***** EXCERPTED RECORDS
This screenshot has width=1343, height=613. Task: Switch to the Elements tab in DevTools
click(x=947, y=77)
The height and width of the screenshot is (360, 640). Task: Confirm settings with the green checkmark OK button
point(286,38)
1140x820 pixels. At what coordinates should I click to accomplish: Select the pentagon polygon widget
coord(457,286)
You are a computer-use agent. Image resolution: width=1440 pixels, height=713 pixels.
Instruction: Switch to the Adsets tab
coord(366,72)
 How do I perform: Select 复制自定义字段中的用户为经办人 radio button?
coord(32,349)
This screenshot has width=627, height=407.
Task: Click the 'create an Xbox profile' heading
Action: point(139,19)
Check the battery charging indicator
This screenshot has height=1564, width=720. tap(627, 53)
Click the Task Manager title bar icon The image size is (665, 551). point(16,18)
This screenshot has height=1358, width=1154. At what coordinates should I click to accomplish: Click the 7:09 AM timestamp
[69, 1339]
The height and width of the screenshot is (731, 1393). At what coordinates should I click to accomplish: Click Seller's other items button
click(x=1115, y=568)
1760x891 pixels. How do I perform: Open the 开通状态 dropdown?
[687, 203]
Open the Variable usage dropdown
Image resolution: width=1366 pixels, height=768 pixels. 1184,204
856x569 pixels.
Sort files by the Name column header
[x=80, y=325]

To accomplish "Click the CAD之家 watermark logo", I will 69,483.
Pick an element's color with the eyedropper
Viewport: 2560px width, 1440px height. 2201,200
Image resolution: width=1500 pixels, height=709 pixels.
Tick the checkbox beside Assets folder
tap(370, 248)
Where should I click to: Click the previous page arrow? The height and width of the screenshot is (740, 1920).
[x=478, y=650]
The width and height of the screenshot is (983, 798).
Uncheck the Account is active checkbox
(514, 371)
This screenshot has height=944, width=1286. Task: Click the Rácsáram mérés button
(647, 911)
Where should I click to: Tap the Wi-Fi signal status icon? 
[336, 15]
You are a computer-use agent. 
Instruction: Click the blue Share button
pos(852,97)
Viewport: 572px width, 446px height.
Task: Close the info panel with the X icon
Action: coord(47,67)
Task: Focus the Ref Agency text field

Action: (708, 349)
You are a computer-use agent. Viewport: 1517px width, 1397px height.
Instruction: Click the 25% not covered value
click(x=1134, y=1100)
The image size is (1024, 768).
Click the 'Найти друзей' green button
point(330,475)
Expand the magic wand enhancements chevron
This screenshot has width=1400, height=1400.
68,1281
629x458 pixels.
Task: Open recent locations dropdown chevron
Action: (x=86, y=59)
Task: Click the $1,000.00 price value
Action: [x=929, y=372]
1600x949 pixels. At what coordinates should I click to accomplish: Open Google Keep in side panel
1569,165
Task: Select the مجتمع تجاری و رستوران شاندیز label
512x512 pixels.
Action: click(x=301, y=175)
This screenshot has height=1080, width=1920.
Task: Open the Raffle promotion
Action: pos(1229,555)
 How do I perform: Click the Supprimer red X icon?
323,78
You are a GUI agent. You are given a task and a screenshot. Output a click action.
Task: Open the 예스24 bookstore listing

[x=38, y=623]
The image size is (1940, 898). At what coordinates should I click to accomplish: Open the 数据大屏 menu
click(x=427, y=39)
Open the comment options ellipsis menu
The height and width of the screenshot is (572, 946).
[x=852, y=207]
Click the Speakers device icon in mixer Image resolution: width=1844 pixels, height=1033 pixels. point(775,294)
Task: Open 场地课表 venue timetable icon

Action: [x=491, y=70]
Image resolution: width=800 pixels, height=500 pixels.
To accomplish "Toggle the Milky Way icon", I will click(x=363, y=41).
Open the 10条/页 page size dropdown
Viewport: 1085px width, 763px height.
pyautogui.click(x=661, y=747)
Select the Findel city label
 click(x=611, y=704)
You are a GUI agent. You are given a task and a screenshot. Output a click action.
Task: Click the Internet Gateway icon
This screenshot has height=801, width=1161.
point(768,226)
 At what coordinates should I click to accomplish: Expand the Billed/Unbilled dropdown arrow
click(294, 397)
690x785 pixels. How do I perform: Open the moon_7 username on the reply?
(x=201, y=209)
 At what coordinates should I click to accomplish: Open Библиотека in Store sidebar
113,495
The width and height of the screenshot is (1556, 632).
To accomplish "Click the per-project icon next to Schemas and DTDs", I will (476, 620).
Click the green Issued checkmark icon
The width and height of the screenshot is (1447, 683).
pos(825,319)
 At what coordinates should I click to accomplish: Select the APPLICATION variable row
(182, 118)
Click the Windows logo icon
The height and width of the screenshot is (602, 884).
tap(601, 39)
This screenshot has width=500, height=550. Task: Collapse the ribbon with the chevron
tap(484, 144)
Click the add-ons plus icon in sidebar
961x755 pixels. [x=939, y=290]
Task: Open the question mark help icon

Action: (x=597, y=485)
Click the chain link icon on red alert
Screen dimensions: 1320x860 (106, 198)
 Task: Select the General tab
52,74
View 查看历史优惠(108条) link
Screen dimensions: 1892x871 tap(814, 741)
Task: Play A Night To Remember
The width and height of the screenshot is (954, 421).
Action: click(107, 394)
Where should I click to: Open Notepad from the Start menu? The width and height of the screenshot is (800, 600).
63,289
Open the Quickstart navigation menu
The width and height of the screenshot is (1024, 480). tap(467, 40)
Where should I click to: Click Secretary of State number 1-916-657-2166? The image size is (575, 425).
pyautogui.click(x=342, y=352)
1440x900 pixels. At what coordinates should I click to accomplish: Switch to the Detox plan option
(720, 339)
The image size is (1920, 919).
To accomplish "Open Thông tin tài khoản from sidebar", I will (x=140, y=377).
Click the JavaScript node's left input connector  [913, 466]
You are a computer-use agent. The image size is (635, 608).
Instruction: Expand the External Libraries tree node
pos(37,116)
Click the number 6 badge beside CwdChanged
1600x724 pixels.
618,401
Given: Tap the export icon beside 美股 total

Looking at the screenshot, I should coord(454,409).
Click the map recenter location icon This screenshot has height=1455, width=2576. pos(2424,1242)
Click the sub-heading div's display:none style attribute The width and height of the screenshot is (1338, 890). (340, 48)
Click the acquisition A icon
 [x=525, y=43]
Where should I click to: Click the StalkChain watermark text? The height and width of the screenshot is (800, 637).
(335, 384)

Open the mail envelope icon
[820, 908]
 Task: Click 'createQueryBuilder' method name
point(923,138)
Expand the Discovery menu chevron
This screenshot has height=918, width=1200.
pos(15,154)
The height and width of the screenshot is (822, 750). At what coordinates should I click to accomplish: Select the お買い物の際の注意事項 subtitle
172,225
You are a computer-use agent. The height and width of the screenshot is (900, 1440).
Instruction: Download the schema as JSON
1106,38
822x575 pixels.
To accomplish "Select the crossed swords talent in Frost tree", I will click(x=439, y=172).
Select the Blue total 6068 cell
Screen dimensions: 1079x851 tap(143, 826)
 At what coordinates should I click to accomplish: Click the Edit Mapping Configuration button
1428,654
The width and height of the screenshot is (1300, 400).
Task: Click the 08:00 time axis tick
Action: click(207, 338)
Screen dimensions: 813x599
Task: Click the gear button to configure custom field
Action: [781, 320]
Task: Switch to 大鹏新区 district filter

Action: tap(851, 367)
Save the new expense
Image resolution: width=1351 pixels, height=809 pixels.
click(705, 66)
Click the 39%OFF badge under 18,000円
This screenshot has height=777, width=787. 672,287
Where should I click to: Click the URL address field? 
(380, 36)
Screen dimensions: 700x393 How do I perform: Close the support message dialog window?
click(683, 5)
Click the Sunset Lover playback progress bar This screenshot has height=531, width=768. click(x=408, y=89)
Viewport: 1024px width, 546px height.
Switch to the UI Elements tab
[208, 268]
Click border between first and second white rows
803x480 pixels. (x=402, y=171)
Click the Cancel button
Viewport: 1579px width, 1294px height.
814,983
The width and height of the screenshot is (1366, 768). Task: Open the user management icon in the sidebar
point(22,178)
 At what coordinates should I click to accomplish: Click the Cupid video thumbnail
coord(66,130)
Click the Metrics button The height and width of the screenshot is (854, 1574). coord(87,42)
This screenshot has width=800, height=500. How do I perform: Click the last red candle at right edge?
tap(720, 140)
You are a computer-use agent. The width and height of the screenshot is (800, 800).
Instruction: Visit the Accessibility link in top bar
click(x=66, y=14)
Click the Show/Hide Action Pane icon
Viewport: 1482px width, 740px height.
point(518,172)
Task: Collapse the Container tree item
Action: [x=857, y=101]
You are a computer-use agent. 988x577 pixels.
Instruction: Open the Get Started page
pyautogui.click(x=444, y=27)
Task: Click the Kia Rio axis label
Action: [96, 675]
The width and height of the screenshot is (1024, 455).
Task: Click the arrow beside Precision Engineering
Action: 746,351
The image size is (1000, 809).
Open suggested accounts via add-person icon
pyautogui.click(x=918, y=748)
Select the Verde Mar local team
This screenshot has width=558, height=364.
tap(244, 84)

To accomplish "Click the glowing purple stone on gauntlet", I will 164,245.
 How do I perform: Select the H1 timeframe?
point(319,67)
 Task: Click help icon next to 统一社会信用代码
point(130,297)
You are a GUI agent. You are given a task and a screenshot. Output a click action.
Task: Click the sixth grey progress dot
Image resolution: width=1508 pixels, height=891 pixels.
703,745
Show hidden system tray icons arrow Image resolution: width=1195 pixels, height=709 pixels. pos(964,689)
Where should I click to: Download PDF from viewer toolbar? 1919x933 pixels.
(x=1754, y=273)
**********
INSTRUCTIONS TO FOLLOW
Looking at the data above, return every line from the one with "Task: Open the question mark help icon" down to the one with "Click the map", exactly and inclusively.

RESPONSE TO THIS EXERCISE
Task: Open the question mark help icon

Action: (x=597, y=485)
Click the chain link icon on red alert
Screen dimensions: 1320x860 (106, 198)
 Task: Select the General tab
52,74
View 查看历史优惠(108条) link
Screen dimensions: 1892x871 tap(814, 741)
Task: Play A Night To Remember
The width and height of the screenshot is (954, 421).
Action: click(107, 394)
Where should I click to: Open Notepad from the Start menu? The width and height of the screenshot is (800, 600).
63,289
Open the Quickstart navigation menu
The width and height of the screenshot is (1024, 480). tap(467, 40)
Where should I click to: Click Secretary of State number 1-916-657-2166? The image size is (575, 425).
pyautogui.click(x=342, y=352)
1440x900 pixels. At what coordinates should I click to accomplish: Switch to the Detox plan option
(720, 339)
The image size is (1920, 919).
To accomplish "Open Thông tin tài khoản from sidebar", I will (x=140, y=377).
Click the JavaScript node's left input connector  [913, 466]
You are a computer-use agent. The image size is (635, 608).
Instruction: Expand the External Libraries tree node
pos(37,116)
Click the number 6 badge beside CwdChanged
1600x724 pixels.
618,401
Given: Tap the export icon beside 美股 total

Looking at the screenshot, I should coord(454,409).
Click the map recenter location icon This screenshot has height=1455, width=2576. pos(2424,1242)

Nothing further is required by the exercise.